TASK TO CARRY OUT: In the interview with Benny Komala below, to what years does Benny trace the idea for the shoe? Please answer in a few words.

TEXT PROVIDED:

-=-=-

In Conversation With Benny Komala
Set to arrive on September 28th, the Nike SB x Ben-G Dunk Low presents a design that has been in the pipeline for head of Ben-G, Benny Komala, for over ten years. Showing the progressiveness of Nike SB and Komala’s creative spirit, in the lead up to the latest collaborative release we hit up Benny to discuss the latest AW19 Ben-G apparel collection, Amsterdam’s skate community and what the future has in store.
Flatspot: Hey Benny nice to catch up! It’s been a busy couple of months for you with the latest Nike SB Dunk collab and Ben-G AW19 collection being released, congratulations! We're super stoked on both projects! How did the custom Nike SB Dunk design come to light? What influenced the embossed uppers paired with green and white tones?
Benny: The idea for the shoe goes back to 2005/2006 when all over t-shirts and hoodies were the latest shit and I've always wondered why nobody ever did an all over swoosh shoe. I'd pitched it in the past for a previous Nike SB project but back then messing with the Swoosh was a no go… since then a lot of things have changed at Nike I guess, especially the last few years swoosh-wise. When I visited Portland on a Club 58 trip two years ago I had the chance to hang out with some people at Nike SB, which is when I showed those guys a mock up of what this shoe could look like and they were down to do it.

-=-=-

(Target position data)
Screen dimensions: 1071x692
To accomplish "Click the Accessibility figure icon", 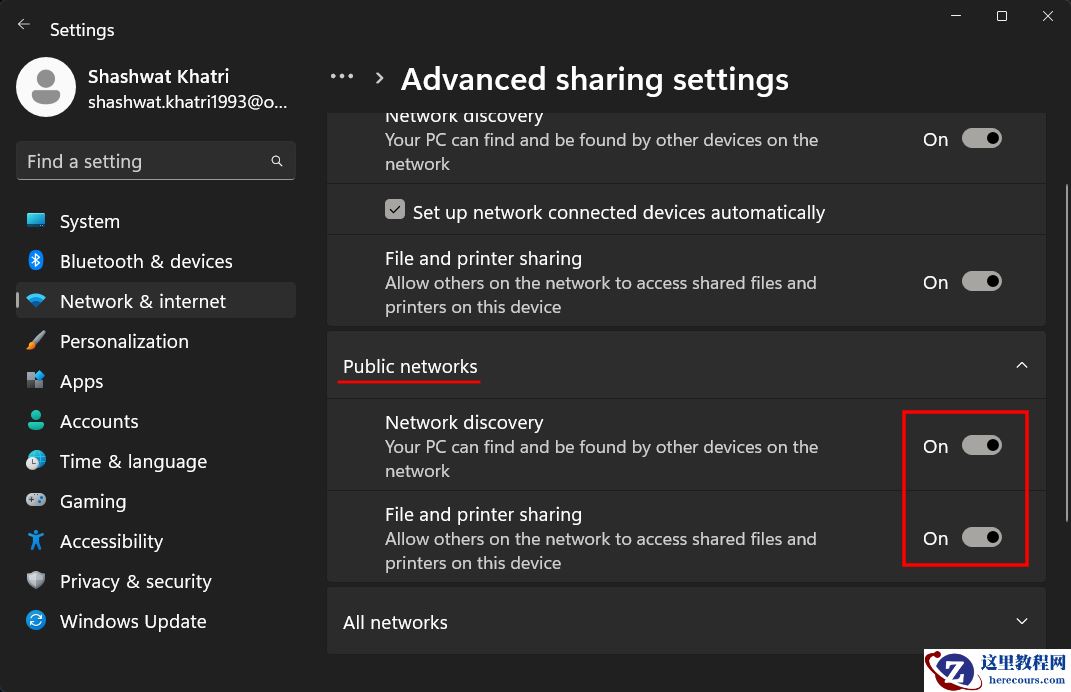I will 36,541.
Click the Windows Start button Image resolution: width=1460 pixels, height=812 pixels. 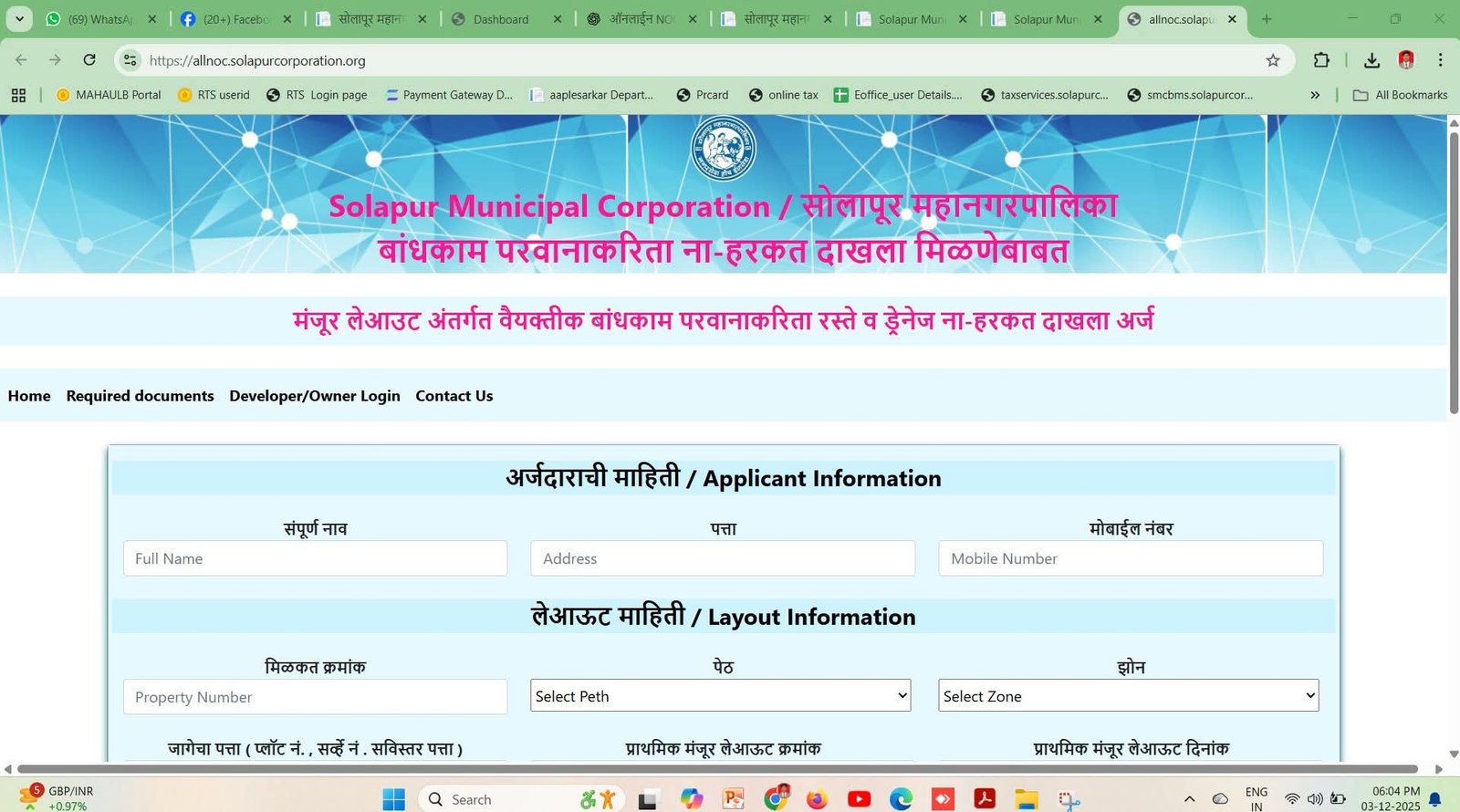click(393, 799)
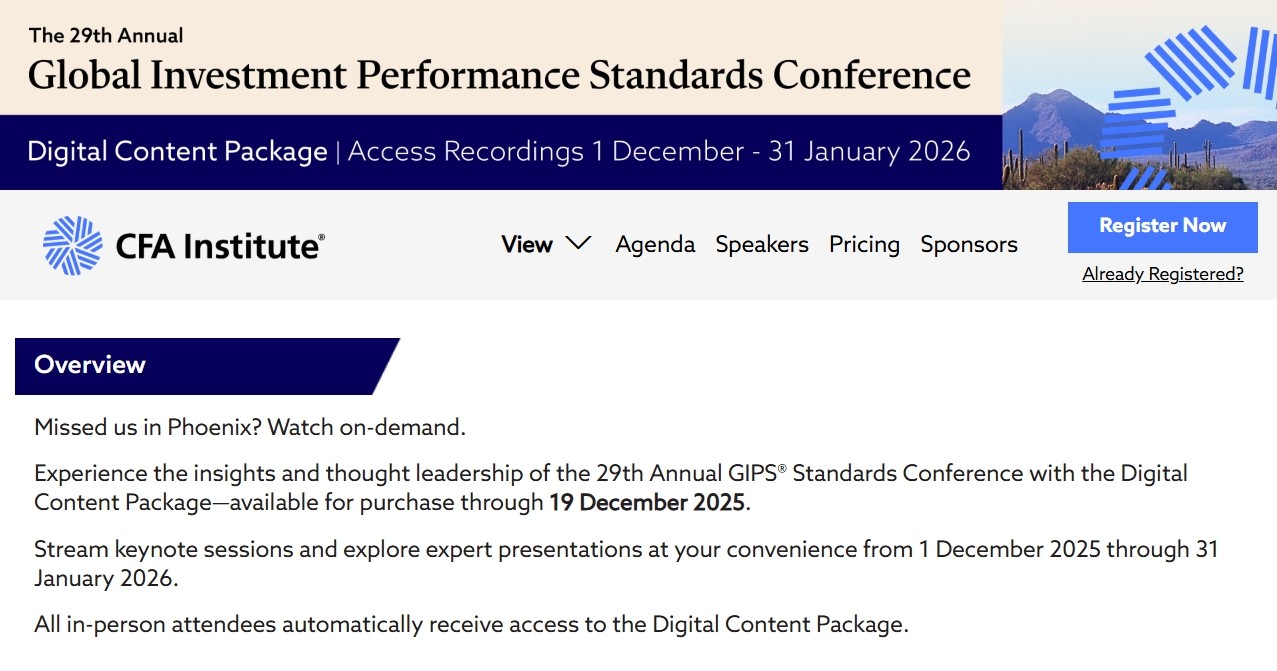Open the Speakers nav link
Image resolution: width=1277 pixels, height=671 pixels.
762,244
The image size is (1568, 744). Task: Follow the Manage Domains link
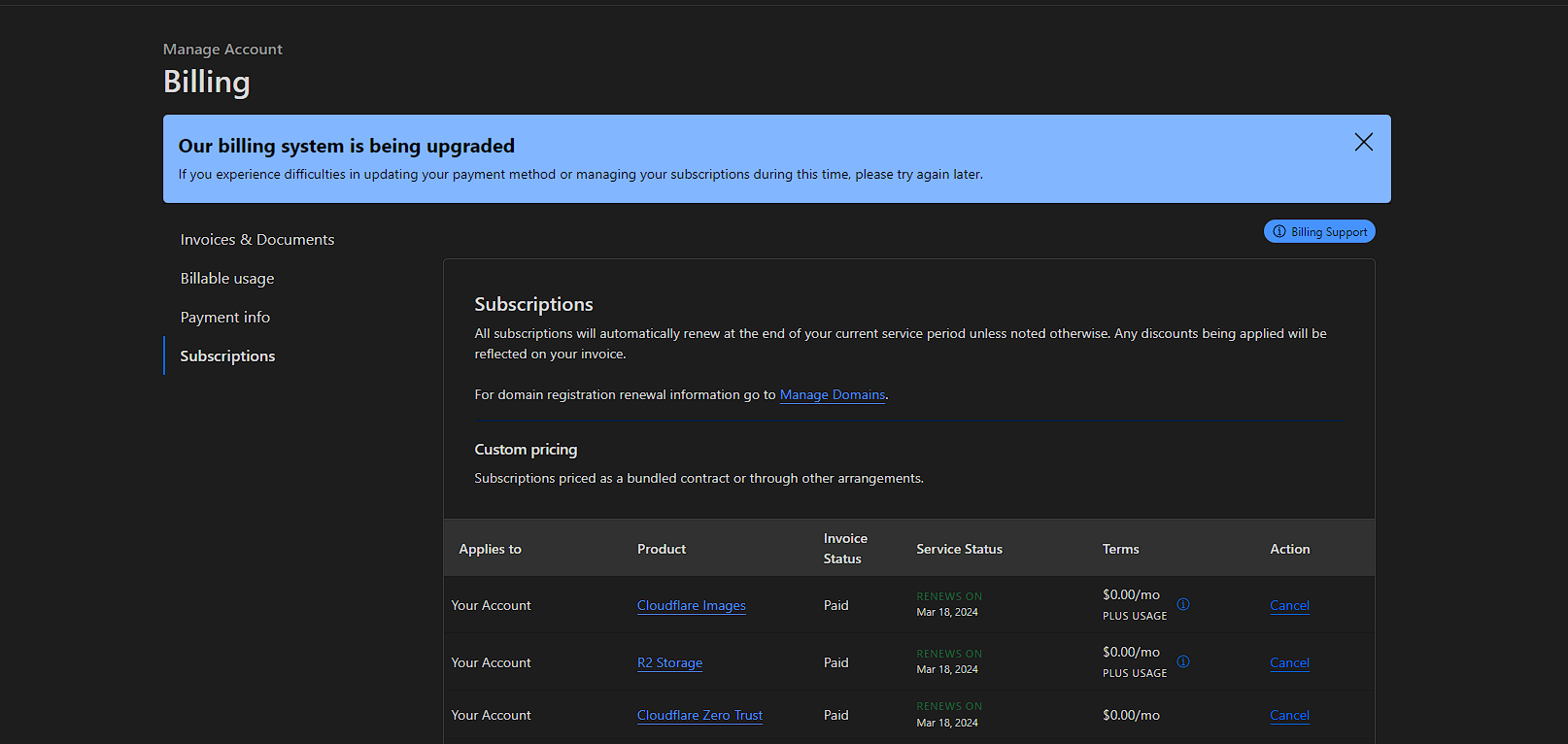click(833, 395)
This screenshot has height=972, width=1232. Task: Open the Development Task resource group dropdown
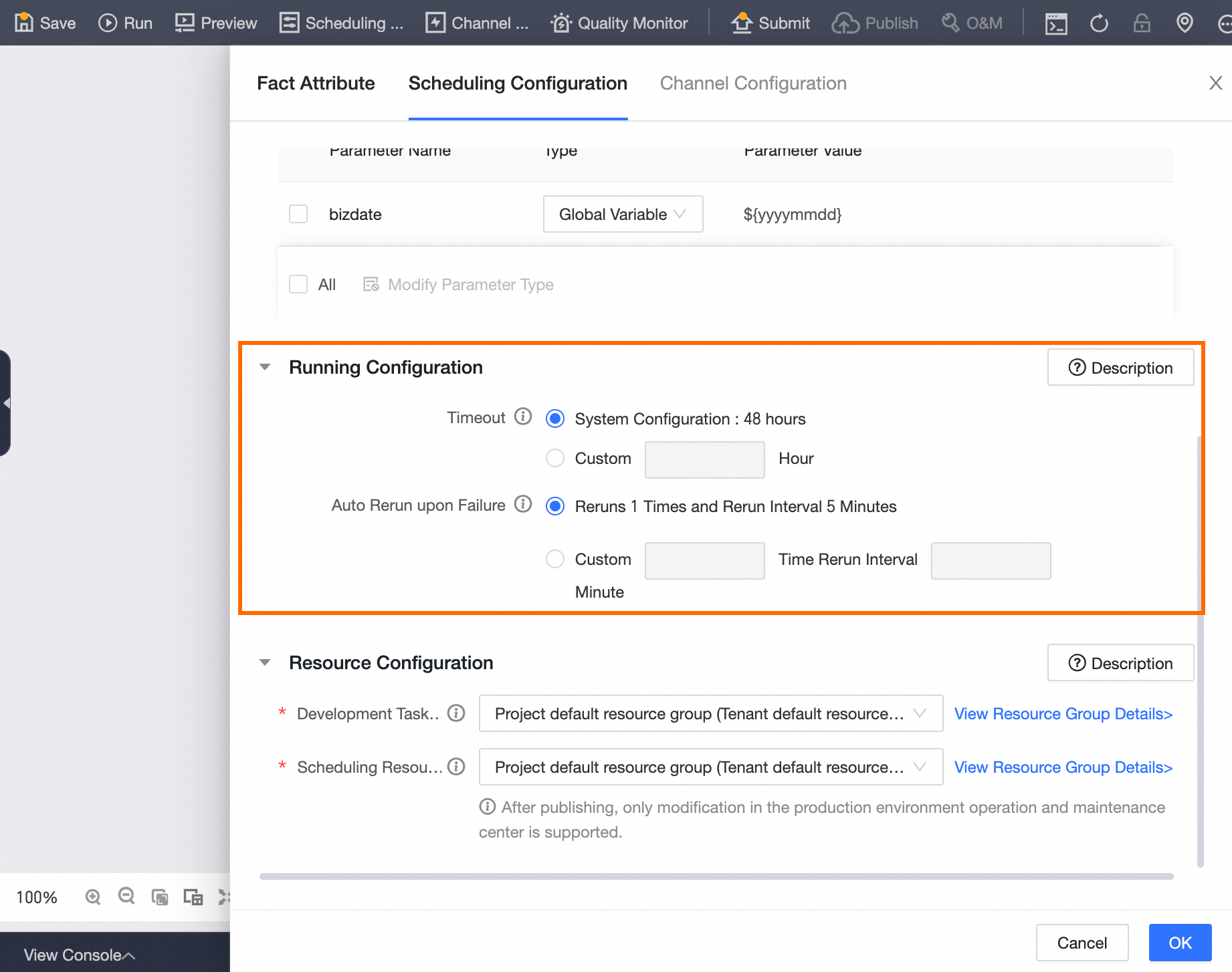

-=-=-

TASK RESPONSE: 2005/2006